P-002782 · Report · Decision date: 7 July 2024 · View Barts Health NHS Trust scorecard
Complaint (AI summary)
The Trust allegedly mismanaged Miss F's mother's deterioration, prematurely withdrew treatment, and communicated poorly regarding a Do Not Attempt Resuscitation (DNAR) decision.
Outcome (AI summary)
The complaint was partly upheld due to failings in managing deterioration and communication about the DNAR decision, though the outcome was unlikely altered.

Full decision details

The Complaint

4. Miss F complains about aspects of care and treatment Barts Health NHS Trust (the Trust) provided to her mother, Mrs P on 24 April 2021. Specifically, she complains the Trust: • did not manage her mother’s deterioration appropriately, and made the decision to prematurely withdraw treatment • communicated with her poorly during her mother’s admission, specifically around the DNAR decision 5. Miss F says the failings in her mother’s care led to her death, which was avoidable. She says she has not been able to properly grieve, and this has caused anxiety and distress. Miss F was not able to be with her mother at the end of her life which also caused distress.

6. Miss F would like the Trust to make service improvements, apologise and provide a financial remedy’.

Background

7. Mrs P was diagnosed with Guillain Barre Syndrome (GBS) in 2017. GBS is a condition where the body’s immune system attacks the nerves. Following this, Mrs P had a cardiac arrest and three-year inpatient stay on a ventilation unit.

8. On 20 April 2021, Mrs P was taken to the Trust with complaints of confusion and abdominal pain. The Trust’s initial impression was that Mrs P was experiencing aortic dissection, or an opioid overdose from her medication increase. She was admitted to AMU that evening for further tests and treatment.

9. Due to Mrs P’s ongoing confusion the Trust queried if she had meningitis. On 21 April it carried out a lumbar puncture and this was ruled out. Following this, the Trust diagnosed Mrs P with aspiration pneumonia and began treating her for this.

10. Treatment continued and Mrs P deteriorated on 24 April and sadly died at 2.47pm.

Findings

Treatment from 23 - 24 April 14. Miss F has concerns around how the Trust managed her mother when her condition was deteriorating. Specifically, she says the Trust did not appropriately manage her antibiotic regime and made the decision to withdraw active treatment.

15. The Trust says it was actively treating Mrs P for aspiration pneumonia when she suddenly developed a high temperature in the night and deteriorated rapidly the next day.

16. We have firstly considered how the Trust managed Mrs P’s antibiotic treatment. The antimicrobial guidance sets out clinicians should consider reviewing intravenous antimicrobial prescriptions at 48–72 hours. This includes considering the patients response to treatment, and any microbiological results to determine if the antimicrobial needs to be continued or switched to an oral antimicrobial.

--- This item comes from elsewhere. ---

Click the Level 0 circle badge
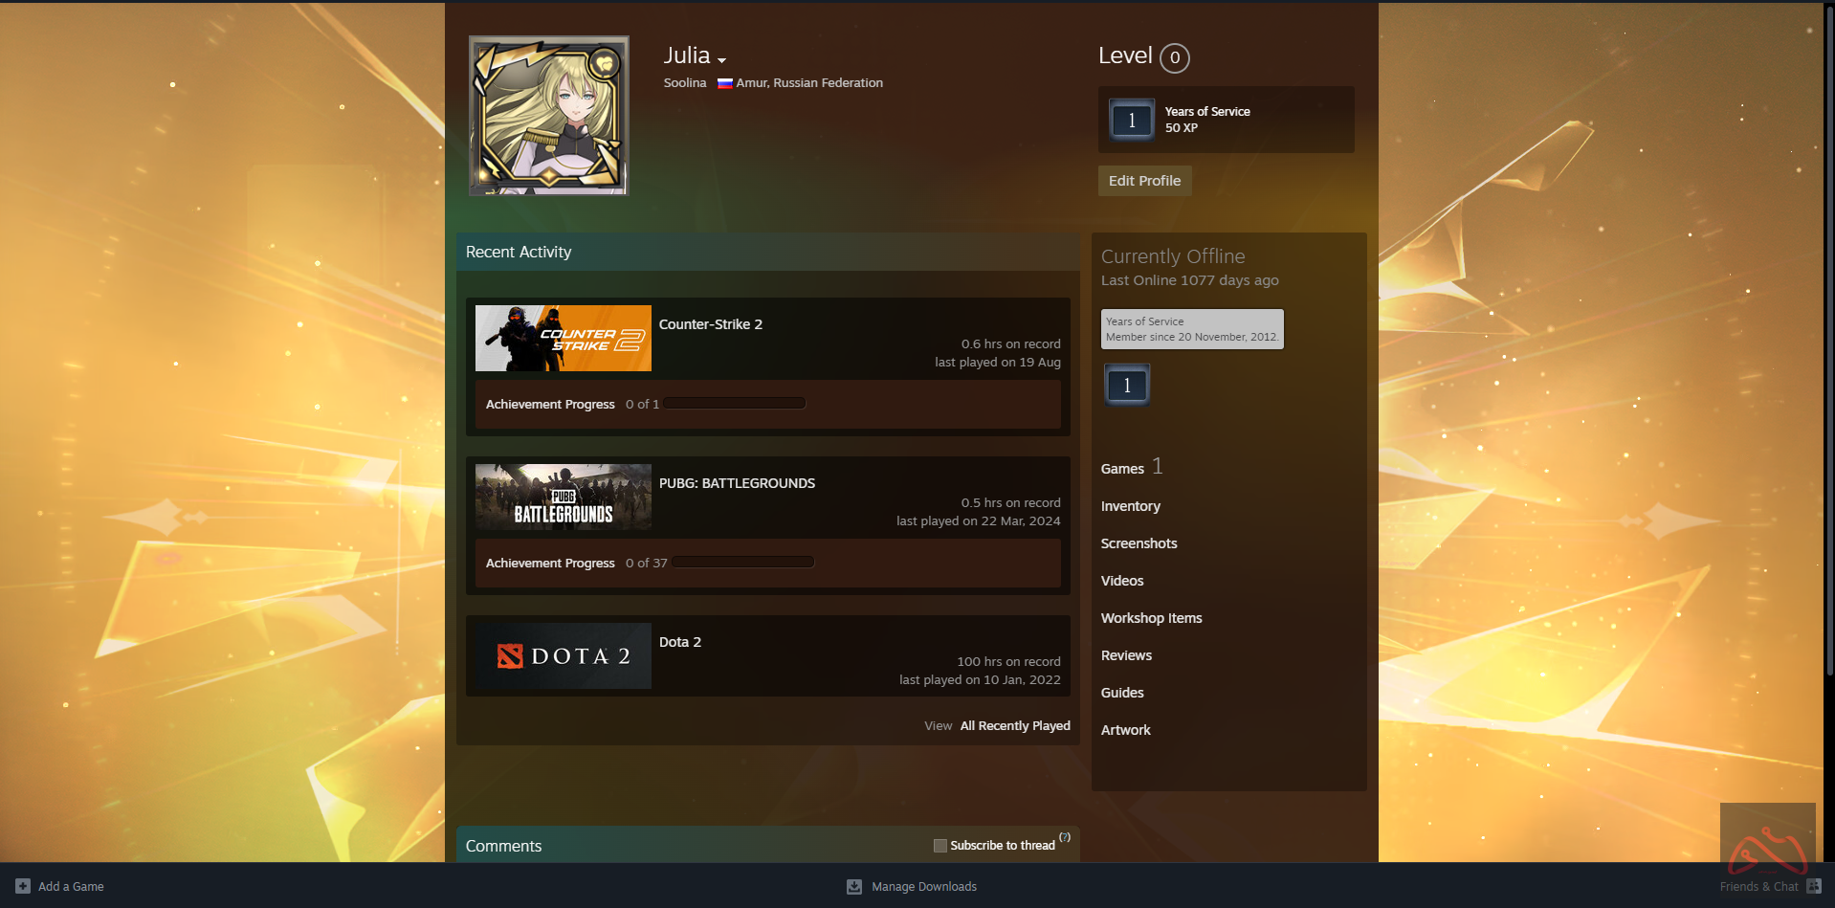The width and height of the screenshot is (1835, 908). point(1174,58)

17. From the start of Mrs P’s admission, she was on a combination of antibiotics with antiviral treatment. As the source of her infection was initially unknown, she was intravenously prescribed broad-spectrum antibiotics. These are a class of antibiotics that act against an extensive range of disease-causing bacteria and have the ability to work against different bacterial groups.

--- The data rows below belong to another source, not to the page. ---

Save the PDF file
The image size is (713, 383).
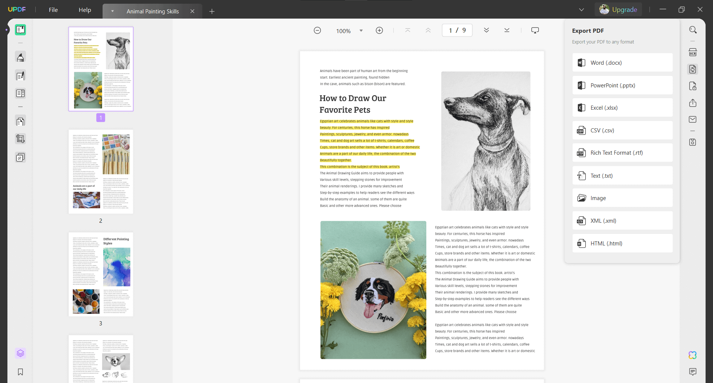(x=693, y=142)
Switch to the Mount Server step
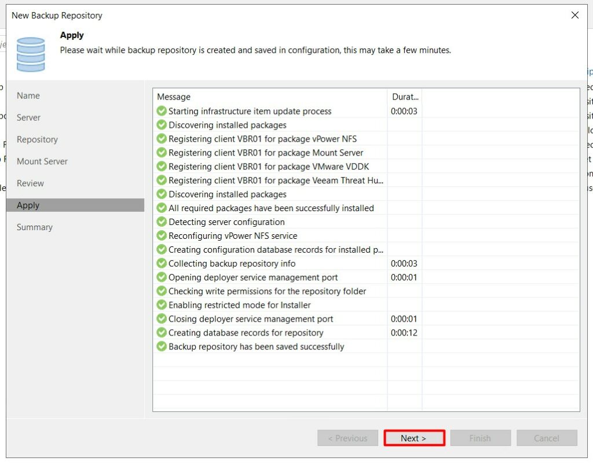The image size is (593, 465). pos(42,161)
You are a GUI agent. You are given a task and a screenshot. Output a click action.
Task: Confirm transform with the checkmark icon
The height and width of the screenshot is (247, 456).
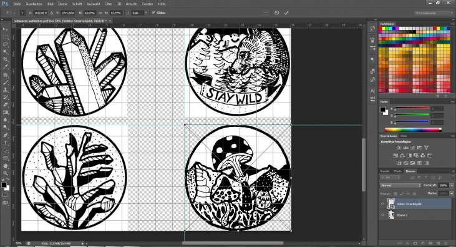(x=286, y=13)
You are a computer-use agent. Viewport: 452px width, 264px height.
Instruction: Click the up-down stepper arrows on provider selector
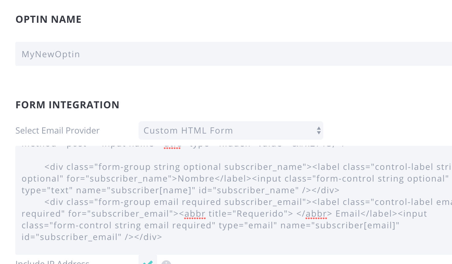[319, 130]
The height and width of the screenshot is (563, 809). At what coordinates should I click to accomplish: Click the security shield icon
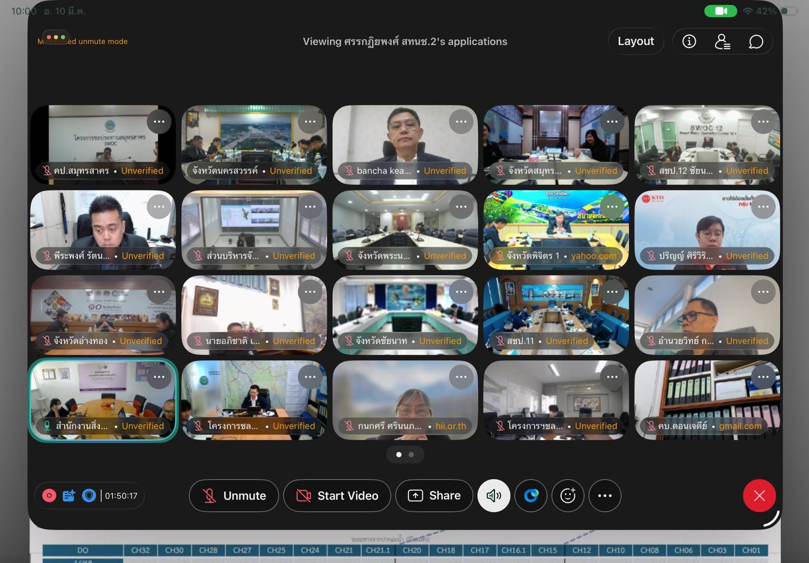point(89,495)
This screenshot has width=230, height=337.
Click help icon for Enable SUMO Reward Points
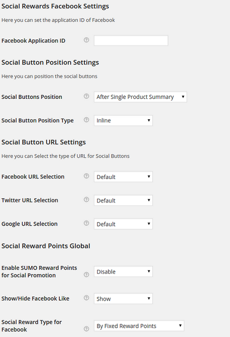pyautogui.click(x=86, y=275)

18. Following tests, the Trust ruled out meningitis as a potential diagnosis. Mrs P’s antibiotics were subsequently changed to oral co-amoxiclav. This is an antibiotic specifically used for treating chest infections. This is because more information was known about Mrs P’s condition. An oral antibiotic opposed to IV antibiotics was appropriate management in line with the antimicrobial guidance.

19. As Mrs P’s blood test results started to improve, her antibiotics were changed to oral. Our physician adviser explains as more results about Mrs P’s condition became available, changes were appropriately made to her antibiotic routine. Regarding Mrs Ps antibiotic management, she remained on full active treatment and her antibiotics were not withdrawn at any point. This management was in line with the antimicrobial guidance.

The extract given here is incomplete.